This is earnings-report season for America's banks, and lo, what signs and wonders it has wrought.
Goldman Sachs reported $1.66 billion in profits in the first quarter. JPMorgan Chase posted $2.1 billion in earnings. Bank of America, $4.2 billion. Even Citigroup, the biggest and most beleaguered of America's banks, reported a $1.6 billion gain, its first in 18 months.
Among them, these four big banks alone have received more than $125 billion in federal bailout funds, plus help from the Federal Reserve in buying up government debt. So do these earnings reports indicate the rescue is working?
Yes, if you're a credulous shareholder. Not so much if you're trying to get a loan or a taxpayer wondering what's being done with your money.
These earnings are ephemeral. Goldman Sachs changed its accounting calendar. JPMorgan Chase and Citigroup counted the loss in value of its debt as a positive. Bank of America counted $2.2 billion in gains from its acquisition of Merrill Lynch simply by re-pricing Merrill's assets. Nobody knows what the assets are really worth, but assuming they are ever sold, it probably will be at deep discount.
The last six months apparently taught bankers nothing about the suicidal folly of using accounting tricks to disguise financial realities. We're surprised only that Lehman Brothers didn't rise from the grave to report a billion dollars in earnings.
There are many reasons for the bankers' legerdemain. They want to keep shareholders happy. They want to reassure Congress and the public. They want to look healthy enough so the Obama administration will allow them returns on their bailout money, thus freeing them to pay themselves more than $500,000 a year.
The people of the United States, and indeed, the people of the world, are suffering because of a financial collapse brought on, in large part, by bankers and their cronies. So successfully have they taken control of the apparatus of government that it's become nearly impossible to hold them accountable. Lending by the 20 largest banks in the Troubled Asset Relief Program has remained flat, even though the TARP funds were supposed to free up credit.

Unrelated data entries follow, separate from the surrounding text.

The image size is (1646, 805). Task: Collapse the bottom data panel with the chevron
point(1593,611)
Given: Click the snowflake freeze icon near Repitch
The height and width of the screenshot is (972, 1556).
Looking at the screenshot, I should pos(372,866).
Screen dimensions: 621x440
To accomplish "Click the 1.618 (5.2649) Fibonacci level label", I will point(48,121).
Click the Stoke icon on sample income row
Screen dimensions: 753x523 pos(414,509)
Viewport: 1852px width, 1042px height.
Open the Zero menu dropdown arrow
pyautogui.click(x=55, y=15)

So far, President Barack Obama and Treasury Secretary Timothy Geithner have tried to work with the banks, on the theory (probably correct) that unhappy bankers could make things much worse. This week, Geithner suggested that Treasury may seek to take an equity position in banks in return for suspending interest payments on federal bailout loans.
That move is overdue. The fundamental question is this: Do you trust the banks?
Do you trust their earnings reports, their lending policies, their devotion to the public good? Or do you suspect bankers' first allegiance is to preserving the sweet deal they have created for themselves in the last 25 years?
Before answering, read Simon Johnson's "The Quiet Coup," an article in the May edition of The Atlantic magazine (online at www.theatlantic.com). The former chief economist at the International Monetary Fund says the United States has developed what is, in effect, a "banana republic" oligarchy among financial and government interests.
"Even leaving aside fairness to taxpayers," Mr. Johnson writes, "the government's velvet-glove approach with the banks is deeply troubling, for one simple reason: It is inadequate to change the behavior of a financial sector accustomed to doing business on its own terms."
To coin a phrase, we need change we can believe in.